## begin

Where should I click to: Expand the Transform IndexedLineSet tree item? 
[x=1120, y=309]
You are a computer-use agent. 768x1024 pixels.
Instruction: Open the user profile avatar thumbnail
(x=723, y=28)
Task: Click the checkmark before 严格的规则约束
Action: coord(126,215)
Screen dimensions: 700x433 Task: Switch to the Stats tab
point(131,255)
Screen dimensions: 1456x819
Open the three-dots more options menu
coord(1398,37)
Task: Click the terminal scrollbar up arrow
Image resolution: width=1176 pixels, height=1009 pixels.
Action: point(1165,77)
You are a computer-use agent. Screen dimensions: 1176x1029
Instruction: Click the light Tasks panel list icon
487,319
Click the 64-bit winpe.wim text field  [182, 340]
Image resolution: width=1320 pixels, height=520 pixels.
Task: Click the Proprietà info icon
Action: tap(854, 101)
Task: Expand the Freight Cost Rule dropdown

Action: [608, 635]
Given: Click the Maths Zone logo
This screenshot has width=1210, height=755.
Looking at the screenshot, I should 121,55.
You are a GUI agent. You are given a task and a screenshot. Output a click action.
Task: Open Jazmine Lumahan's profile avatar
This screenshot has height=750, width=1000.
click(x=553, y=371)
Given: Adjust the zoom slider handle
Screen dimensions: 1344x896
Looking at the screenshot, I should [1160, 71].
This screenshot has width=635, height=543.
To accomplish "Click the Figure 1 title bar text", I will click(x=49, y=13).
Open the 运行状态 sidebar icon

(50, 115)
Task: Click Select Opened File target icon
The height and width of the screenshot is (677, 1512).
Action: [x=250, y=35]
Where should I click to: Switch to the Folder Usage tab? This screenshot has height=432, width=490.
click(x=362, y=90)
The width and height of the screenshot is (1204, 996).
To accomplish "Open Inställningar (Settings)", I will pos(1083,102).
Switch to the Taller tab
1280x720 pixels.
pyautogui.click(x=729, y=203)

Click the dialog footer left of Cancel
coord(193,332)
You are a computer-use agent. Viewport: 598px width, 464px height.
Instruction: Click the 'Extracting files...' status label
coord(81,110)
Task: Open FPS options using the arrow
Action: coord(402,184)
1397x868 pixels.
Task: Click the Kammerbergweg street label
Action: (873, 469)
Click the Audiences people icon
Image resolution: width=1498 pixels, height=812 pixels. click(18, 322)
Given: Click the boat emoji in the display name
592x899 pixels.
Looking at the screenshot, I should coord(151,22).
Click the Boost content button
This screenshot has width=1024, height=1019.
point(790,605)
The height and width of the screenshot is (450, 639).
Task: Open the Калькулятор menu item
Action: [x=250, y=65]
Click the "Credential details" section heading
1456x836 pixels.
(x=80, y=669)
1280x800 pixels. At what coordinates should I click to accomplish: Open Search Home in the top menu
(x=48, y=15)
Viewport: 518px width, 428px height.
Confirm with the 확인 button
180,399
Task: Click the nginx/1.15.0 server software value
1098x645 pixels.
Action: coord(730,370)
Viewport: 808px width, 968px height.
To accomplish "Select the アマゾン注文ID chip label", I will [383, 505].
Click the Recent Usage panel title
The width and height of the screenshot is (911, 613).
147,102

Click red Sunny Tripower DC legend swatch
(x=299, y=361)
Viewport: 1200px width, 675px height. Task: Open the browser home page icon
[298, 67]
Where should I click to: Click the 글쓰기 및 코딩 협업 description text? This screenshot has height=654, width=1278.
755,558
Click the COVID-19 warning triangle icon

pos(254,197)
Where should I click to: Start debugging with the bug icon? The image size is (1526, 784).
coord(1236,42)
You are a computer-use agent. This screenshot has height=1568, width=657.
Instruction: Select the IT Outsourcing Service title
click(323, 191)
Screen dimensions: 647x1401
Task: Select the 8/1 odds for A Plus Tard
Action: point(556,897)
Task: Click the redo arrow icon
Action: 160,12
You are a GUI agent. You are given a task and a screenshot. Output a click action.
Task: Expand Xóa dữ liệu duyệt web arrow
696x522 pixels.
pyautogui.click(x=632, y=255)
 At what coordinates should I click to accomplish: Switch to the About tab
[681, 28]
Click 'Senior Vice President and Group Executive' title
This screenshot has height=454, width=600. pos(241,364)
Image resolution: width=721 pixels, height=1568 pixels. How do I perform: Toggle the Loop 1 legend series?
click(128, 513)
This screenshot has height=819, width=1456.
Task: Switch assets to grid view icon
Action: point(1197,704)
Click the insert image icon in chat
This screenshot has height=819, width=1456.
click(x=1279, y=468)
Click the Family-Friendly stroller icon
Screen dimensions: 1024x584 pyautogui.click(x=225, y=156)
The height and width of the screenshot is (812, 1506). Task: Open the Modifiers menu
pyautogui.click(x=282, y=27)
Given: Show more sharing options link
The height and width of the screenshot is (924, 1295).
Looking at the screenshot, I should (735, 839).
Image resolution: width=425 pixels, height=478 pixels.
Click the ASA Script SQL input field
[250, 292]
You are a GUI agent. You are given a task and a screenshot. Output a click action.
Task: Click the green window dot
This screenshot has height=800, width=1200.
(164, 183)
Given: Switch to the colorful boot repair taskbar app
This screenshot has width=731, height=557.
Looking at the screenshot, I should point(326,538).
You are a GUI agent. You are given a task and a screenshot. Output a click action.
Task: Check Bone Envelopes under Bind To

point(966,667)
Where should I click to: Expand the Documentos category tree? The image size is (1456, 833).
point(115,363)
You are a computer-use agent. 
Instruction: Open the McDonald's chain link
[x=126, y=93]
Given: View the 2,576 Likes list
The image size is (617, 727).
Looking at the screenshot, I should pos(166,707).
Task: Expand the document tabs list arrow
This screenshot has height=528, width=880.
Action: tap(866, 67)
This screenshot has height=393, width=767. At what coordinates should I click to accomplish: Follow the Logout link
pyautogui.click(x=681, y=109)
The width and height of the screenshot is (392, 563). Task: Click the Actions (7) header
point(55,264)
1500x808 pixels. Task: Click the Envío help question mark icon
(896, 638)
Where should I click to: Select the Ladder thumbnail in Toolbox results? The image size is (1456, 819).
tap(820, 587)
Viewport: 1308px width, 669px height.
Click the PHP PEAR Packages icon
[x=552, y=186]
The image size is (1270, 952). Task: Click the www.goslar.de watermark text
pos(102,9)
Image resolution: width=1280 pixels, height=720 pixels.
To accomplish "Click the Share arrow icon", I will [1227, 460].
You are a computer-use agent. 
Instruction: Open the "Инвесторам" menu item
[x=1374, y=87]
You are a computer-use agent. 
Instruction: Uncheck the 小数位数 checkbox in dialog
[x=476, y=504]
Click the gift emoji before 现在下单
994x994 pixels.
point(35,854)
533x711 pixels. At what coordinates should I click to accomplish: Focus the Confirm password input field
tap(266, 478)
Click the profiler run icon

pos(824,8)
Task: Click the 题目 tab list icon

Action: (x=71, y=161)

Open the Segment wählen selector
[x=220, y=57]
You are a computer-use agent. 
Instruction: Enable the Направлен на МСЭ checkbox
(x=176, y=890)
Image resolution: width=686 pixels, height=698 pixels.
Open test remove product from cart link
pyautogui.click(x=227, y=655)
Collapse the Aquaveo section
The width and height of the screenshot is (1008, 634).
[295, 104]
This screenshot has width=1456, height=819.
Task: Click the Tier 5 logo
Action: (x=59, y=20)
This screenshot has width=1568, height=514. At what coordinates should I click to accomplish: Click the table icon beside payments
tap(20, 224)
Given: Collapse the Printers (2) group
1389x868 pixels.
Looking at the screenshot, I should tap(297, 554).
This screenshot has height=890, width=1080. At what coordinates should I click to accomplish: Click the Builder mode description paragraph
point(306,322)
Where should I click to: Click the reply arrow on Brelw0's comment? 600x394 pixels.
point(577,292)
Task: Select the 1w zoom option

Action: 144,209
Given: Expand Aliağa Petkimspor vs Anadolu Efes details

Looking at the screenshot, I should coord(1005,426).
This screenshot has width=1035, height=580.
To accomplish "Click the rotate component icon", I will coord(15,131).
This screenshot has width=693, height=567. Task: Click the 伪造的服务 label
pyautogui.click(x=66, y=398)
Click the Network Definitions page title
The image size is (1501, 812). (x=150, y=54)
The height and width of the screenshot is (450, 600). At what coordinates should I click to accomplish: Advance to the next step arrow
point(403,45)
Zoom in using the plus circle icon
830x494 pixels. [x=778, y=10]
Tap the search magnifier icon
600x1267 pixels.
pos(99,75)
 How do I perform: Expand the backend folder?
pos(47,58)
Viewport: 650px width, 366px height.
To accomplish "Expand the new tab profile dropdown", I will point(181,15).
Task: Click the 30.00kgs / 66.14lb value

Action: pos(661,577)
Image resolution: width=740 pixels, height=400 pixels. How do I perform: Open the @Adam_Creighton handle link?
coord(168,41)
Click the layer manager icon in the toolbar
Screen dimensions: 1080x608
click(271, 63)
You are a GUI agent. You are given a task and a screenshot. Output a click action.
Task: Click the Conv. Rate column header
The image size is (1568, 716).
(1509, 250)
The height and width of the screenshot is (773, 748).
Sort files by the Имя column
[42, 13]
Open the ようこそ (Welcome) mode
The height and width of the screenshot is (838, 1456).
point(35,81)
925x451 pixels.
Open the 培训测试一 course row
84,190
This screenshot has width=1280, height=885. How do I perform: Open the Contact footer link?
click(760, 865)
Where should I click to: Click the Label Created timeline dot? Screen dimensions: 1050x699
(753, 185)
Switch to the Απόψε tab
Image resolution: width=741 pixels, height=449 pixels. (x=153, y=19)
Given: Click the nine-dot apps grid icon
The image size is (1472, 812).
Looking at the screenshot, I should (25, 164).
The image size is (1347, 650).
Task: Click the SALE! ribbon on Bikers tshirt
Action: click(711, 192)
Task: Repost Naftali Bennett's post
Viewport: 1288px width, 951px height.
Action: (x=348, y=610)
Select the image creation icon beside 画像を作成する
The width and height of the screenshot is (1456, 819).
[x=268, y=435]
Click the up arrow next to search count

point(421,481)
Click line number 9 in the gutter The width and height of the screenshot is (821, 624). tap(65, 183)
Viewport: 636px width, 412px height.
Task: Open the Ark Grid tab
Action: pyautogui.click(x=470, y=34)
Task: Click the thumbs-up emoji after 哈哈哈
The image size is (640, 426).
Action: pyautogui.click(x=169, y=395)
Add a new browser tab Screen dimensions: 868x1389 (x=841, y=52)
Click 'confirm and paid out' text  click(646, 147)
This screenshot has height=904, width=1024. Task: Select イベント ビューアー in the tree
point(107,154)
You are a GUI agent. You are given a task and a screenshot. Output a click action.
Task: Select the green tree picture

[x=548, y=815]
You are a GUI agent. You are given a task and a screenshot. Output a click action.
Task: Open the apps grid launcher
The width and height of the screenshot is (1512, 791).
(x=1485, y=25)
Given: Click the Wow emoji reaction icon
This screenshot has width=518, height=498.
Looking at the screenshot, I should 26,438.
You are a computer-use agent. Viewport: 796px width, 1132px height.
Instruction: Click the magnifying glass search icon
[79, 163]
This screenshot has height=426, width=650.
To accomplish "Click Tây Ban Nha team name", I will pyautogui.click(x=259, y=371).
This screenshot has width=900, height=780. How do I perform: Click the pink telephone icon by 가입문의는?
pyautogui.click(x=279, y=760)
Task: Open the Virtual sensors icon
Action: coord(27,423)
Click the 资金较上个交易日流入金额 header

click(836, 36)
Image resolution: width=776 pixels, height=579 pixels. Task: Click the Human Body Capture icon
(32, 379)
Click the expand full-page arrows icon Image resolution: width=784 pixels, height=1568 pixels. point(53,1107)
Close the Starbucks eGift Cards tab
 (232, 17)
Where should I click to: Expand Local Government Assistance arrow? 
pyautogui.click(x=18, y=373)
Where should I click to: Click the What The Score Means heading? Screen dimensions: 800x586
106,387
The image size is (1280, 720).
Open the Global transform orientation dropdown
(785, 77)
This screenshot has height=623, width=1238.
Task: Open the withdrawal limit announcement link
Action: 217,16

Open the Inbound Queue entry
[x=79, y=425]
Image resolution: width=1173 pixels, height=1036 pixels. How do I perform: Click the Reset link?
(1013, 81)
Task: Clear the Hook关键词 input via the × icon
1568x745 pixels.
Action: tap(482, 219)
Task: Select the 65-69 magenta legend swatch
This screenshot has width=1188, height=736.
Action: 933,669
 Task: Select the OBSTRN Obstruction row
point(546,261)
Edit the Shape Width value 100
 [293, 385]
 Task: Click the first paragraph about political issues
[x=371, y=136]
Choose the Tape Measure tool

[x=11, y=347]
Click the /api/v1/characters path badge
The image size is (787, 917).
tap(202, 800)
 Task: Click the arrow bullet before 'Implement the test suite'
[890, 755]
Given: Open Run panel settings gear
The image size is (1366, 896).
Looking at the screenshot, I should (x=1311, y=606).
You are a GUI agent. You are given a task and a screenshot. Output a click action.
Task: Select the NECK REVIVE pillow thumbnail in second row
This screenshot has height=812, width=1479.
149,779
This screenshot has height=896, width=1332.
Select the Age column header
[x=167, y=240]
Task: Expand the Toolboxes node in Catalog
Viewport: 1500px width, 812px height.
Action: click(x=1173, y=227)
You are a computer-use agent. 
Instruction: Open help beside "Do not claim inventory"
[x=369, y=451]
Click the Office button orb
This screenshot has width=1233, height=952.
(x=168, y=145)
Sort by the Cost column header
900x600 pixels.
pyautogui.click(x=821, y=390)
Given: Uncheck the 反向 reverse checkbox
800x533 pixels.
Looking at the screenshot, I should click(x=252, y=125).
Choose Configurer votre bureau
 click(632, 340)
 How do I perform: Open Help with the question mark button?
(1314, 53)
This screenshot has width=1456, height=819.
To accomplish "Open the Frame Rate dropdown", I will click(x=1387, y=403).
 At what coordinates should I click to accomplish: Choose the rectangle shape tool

## end

= TO DO =
Rewrite the items starting at the line that has "533x711 pixels. At" and ending after the line that has "(x=176, y=890)", swapping "Instruction" for "Command" and leaving everything else unchanged.

= SOLUTION TO THIS PROBLEM =
533x711 pixels. At what coordinates should I click to accomplish: Focus the Confirm password input field
tap(266, 478)
Click the profiler run icon

pos(824,8)
Task: Click the 题目 tab list icon

Action: (x=71, y=161)

Open the Segment wählen selector
[x=220, y=57]
You are a computer-use agent. 
Command: Enable the Направлен на МСЭ checkbox
(x=176, y=890)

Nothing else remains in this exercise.